A La Réunion, les franchises auront des conséquences particulièrement lourdes

À cet égard, je veux insister, une fois de plus, sur la situation des titulaires du minimum vieillesse et de l’allocation aux adultes handicapés de La Réunion non éligibles à la CMU pour quelques dizaines d’euros. Il est incompréhensible qu’on mégote depuis des années sur une mesure qui faciliterait tant la vie de personnes vulnérables. Il suffirait, pour leur ouvrir la CMU complémentaire, de ne pas tenir compte, dans leurs ressources, du taux du forfait logement. De façon générale, dans le département de La Réunion, où les dépenses de santé sont déjà plus chères, les franchises que vous proposez auront des conséquences particulièrement lourdes.

Ces franchises sont, en outre, contraires aux principes fondateurs de la Sécurité sociale. Répétons le premier de ces principes : « Chacun cotise selon ses moyens et reçoit selon ses besoins ». Il importe de ne pas oublier ce sage précepte au moment où l’on annonce, pour l’après mars 2008, une grande réforme sur le financement de la santé.

Les causes du déficit de la Sécurité sociale sont connues et archiconnues. Elles sont structurelles : vieillissement de la population, besoin grandissant de soins mais aussi croissance économique trop faible. Face à ces raisons profondes et massives, l’idée que la solution consisterait à responsabiliser les citoyens est à la fois fausse et déplacée. Fausse, car elle ne touche pas à la réalité du problème et s’inscrit seulement dans le registre de la communication. Déplacée, car cette prétendue responsabilisation traduit une volonté de culpabiliser les assurés sociaux.

N’oublions pas que plus de la moitié des dépenses de santé sont imputables à un faible pourcentage de malades, ceux qui arrivent en fin de vie. N’oublions pas non plus que les recettes qui doivent revenir à l’Assurance-maladie, par exemple les taxes sur l’alcool et le tabac, ne lui reviennent pas en totalité.

N’oublions pas non plus que, comme le suggère Philippe Seguin lui-même, une taxation non symbolique des stocks options pourrait, pourvu qu’on en ait la volonté politique, augmenter sérieusement les recettes de la Sécurité sociale.

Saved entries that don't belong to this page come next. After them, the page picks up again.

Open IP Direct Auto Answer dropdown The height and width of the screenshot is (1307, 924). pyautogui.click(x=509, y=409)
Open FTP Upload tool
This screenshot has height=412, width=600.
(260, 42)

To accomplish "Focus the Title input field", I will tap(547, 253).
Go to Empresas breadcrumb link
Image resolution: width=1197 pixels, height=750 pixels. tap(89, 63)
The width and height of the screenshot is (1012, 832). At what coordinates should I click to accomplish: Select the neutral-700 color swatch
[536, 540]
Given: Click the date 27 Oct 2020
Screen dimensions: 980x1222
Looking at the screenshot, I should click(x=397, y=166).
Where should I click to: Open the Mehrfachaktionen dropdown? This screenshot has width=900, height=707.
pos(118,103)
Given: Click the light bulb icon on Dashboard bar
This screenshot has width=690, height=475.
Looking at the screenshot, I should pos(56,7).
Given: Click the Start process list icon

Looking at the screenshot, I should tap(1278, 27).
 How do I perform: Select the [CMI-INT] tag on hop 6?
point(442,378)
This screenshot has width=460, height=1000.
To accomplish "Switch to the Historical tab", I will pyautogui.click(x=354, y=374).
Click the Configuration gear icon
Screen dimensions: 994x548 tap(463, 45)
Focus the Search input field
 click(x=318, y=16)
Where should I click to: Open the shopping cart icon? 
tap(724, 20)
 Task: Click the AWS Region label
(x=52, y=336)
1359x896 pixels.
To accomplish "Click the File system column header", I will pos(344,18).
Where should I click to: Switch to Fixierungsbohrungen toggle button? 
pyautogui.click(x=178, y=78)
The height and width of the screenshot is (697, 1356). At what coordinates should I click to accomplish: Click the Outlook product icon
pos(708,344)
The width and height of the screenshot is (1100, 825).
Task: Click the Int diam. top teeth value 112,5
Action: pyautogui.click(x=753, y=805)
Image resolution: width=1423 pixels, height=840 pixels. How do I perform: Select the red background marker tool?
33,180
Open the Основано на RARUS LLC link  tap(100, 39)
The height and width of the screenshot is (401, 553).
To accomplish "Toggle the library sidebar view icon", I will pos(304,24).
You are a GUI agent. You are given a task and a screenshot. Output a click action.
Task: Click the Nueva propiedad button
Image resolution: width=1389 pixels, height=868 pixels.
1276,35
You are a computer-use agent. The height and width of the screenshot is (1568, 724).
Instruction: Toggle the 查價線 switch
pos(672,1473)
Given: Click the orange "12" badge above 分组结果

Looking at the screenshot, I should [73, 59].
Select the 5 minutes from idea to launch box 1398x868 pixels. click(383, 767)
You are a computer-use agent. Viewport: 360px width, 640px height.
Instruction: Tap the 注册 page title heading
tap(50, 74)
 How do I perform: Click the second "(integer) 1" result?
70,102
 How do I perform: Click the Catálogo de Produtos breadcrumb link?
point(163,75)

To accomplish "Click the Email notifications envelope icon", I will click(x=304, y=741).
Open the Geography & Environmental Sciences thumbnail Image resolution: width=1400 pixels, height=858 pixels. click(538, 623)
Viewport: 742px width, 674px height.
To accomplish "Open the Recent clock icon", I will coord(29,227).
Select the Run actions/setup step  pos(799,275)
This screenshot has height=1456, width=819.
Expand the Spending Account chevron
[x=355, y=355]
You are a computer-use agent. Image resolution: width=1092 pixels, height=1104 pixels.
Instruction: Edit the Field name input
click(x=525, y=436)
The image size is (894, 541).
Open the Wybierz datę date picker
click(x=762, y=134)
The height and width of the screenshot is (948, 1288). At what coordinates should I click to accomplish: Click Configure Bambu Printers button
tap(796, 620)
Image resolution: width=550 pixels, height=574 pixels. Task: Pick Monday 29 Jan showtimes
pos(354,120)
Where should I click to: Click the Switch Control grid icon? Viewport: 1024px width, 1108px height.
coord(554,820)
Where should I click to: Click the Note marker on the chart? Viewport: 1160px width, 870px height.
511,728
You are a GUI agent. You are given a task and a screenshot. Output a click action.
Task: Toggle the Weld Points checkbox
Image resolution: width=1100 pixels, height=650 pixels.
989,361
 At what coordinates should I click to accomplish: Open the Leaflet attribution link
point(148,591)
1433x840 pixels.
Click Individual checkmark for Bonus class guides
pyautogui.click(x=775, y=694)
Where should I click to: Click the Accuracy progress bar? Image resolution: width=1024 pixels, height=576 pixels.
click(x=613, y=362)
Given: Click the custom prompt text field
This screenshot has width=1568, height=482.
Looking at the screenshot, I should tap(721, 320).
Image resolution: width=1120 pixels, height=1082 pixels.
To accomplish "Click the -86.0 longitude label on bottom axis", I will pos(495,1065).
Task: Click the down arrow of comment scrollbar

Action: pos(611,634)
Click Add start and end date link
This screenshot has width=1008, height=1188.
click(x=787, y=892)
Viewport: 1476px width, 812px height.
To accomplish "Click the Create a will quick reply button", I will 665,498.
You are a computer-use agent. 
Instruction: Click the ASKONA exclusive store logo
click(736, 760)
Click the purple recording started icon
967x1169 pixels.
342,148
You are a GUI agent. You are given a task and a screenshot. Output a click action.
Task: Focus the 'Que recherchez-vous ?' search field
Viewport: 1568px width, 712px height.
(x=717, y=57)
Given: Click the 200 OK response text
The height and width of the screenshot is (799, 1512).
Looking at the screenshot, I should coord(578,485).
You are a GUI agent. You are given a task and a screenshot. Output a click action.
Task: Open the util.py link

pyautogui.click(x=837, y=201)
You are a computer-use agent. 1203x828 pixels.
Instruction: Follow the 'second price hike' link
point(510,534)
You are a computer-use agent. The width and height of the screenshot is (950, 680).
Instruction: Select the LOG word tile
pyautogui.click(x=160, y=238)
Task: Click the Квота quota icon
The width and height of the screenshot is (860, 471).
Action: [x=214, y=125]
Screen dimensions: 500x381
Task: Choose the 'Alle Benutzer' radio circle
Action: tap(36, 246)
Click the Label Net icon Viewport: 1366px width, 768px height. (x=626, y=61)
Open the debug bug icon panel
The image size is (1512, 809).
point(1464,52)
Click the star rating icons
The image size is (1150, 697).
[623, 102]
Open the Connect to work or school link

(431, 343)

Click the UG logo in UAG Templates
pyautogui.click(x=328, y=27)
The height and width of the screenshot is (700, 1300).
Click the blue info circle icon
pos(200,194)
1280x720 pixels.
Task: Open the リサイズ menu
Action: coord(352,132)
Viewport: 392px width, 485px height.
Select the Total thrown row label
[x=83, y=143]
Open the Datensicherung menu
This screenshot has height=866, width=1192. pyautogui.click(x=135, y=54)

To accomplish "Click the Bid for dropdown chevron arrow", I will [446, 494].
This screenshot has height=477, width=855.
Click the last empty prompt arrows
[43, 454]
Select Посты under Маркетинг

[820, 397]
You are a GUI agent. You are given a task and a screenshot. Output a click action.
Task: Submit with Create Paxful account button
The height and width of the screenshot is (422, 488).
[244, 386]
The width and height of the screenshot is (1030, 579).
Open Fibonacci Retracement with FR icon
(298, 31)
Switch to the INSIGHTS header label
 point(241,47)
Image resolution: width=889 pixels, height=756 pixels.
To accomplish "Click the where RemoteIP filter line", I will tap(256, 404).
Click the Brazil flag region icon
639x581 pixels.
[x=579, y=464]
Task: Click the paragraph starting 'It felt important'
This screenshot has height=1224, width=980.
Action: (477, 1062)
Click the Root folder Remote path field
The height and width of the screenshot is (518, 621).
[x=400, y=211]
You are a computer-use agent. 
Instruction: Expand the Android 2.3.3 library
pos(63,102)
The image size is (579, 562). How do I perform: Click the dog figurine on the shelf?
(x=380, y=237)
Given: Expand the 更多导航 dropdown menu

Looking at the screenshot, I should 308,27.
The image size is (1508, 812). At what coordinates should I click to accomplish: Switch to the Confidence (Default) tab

Personne ne le conteste : le système de santé français, envié de tous, est l’un des meilleurs du monde. Dans l’Europe idéale que cherche à composer par l’imagination un sociologue britannique, que retiendrait-il de la France ? Son système de santé ! La responsabilité politique d’aujourd’hui, c’est de garder l’esprit de ce système : une solidarité généreuse fondée sur la justice et sur l’égalité. Cette responsabilité, c’est d’abord celle du gouvernement.

NB.
Le Collectif réunionnais contre les franchises médicales remercie Madame Bello et attend les prises de position des autres parlementaires réunionnais destinataires de la pétition signée par 1.367 citoyens.